The principle of parmap is very simple: when you call one of the three available
primitives, map, fold, and mapfold , your OCaml sequential program forks in n
subprocesses (you choose the n), and each subprocess performs the computation on
the 1/n of the data, in chunks of a size you can choose, returning the results
through a shared memory area to the parent process, that resumes execution once
all the children have terminated, and the data has been recollected.
You need to run your program on a single multicore machine; repeat after me:
Parmap is not meant to run on a cluster, see one of the many available
(re)implementations of the map-reduce schema for that.
By forking the parent process on a sigle machine, the children get access, for
free, to all the data structures already built, even the imperative ones, and as
far as your computation inside the map/fold does not produce side effects that
need to be preserved, the final result will be the same as performing the
sequential operation, the only difference is that you might get it faster.
The OCaml code is quite simple and does not rely on any external C library: all
the magic is done by your operating system's fork and memory mapping mechanisms.
One could gain some speed by implementing a marshal/unmarshal operation directly
on bigarrays, but we did not do this yet.
Of course, if you happen to have open channels, or files, or other connections
that should only be used by the parent process, your program may behave in a
very wierd way: as an example, *do not* open a graphic window before calling a
Parmap primitive, and *do not* use this library if your program is
multi-threaded!
Pinning processes to physical CPUs
----------------------------------
To obtain maximum speed, Parmap tries to pin the worker processes to a CPU,
using the scheduler affinity interface that is available in recent Linux
kernels. Similar functionality may be obtained on different platforms using
slightly different API. Contributions are welcome to support those other APIs,
just make sure that you use autoconf properly.
Using Parmap with Ocamlnat
--------------------------
You can use Parmap in a native toplevel (it may be quite useful if you use the
native toplevel to perform fast interactive computations), but remember that you
need to load the .cmxs modules in it; an example is given in example/topnat.ml
Preservation of output order in Parmap
--------------------------------------
If the number of chunks is equal to the number of cores, it is easy to preserve
the order of the elements of the sequence passed to the map/fold operations, so
the result will be a list with the same order as if the sequential function would
be applied to the input. This is what the parmap, parmafold and parfold functions
do when the chunksize argument is not used.
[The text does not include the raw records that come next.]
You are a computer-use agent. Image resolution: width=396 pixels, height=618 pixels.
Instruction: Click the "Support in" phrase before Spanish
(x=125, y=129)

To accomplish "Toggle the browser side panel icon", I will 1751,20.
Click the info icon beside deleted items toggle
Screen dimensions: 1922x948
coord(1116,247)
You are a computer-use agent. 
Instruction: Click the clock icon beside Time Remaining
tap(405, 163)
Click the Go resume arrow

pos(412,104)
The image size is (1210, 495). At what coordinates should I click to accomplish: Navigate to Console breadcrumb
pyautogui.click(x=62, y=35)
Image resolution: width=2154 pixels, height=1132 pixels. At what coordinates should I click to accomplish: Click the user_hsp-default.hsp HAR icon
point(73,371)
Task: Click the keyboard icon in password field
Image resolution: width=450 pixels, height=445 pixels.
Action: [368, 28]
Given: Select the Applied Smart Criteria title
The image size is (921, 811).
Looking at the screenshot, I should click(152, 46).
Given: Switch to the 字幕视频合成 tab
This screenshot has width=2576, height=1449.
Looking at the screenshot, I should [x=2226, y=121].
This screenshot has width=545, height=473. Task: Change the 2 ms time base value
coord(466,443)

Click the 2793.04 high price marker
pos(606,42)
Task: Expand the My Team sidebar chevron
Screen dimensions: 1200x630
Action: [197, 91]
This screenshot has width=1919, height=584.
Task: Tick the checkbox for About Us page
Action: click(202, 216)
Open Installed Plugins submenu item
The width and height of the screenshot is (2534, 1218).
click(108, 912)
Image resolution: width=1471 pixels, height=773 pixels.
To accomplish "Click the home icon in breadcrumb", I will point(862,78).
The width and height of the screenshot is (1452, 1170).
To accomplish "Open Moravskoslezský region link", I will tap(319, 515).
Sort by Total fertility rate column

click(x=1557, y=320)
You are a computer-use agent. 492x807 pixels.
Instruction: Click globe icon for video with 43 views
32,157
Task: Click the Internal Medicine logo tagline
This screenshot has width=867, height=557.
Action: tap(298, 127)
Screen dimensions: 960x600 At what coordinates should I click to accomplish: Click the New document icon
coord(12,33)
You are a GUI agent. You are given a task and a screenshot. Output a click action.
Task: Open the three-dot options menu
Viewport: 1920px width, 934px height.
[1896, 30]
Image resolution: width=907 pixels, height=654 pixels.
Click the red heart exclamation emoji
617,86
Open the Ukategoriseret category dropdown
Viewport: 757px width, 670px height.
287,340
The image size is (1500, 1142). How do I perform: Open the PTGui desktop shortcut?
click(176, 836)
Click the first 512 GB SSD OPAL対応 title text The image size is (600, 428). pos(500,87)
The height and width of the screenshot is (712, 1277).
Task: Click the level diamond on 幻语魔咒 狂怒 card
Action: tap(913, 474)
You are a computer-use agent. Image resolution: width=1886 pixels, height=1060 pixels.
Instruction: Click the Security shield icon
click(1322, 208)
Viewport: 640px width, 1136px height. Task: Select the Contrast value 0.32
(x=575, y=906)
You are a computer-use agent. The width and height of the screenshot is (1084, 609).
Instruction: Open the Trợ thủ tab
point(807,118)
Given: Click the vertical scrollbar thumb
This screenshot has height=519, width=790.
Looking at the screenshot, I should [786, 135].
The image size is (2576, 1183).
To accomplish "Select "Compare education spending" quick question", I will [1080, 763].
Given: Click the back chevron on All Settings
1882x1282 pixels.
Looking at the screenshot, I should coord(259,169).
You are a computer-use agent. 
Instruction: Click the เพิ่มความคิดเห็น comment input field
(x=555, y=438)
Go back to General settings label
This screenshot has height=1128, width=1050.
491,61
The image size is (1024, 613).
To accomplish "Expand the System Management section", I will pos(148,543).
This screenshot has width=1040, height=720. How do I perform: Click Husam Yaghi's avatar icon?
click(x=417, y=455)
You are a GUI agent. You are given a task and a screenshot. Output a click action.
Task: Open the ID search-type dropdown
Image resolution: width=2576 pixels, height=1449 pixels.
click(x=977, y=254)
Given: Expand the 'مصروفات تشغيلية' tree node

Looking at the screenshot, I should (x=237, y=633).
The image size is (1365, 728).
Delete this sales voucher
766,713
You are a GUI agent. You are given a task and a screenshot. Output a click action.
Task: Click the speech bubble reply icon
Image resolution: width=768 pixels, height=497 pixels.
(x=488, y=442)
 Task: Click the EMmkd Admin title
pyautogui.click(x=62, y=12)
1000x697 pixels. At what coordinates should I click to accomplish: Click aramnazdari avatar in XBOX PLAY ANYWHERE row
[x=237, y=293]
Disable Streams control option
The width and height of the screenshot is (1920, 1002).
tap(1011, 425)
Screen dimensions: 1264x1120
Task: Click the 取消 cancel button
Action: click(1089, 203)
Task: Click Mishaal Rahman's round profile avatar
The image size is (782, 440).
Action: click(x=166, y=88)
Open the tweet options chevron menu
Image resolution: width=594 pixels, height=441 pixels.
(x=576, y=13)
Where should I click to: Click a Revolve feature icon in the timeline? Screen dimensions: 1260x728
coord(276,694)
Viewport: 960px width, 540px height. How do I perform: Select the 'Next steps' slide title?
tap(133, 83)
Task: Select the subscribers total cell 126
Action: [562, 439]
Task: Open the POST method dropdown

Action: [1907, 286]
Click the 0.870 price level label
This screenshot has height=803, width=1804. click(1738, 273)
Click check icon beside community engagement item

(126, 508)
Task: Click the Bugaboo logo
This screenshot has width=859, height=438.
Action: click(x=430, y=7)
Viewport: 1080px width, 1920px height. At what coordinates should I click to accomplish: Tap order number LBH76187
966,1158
If the user specifies a chunksize that is different from the number of cores,
there is no general way to preserve the ordering, so the result of calling
Parmap.parmap f l are not necessarily in the same order as List.map f l.
In general, using little chunksize helps in balancing the load among the workers,
and provides better speed, at the price of losing the ordering: there is a
tradeoff, and it is up to the user to choose the solution that better suits him/her.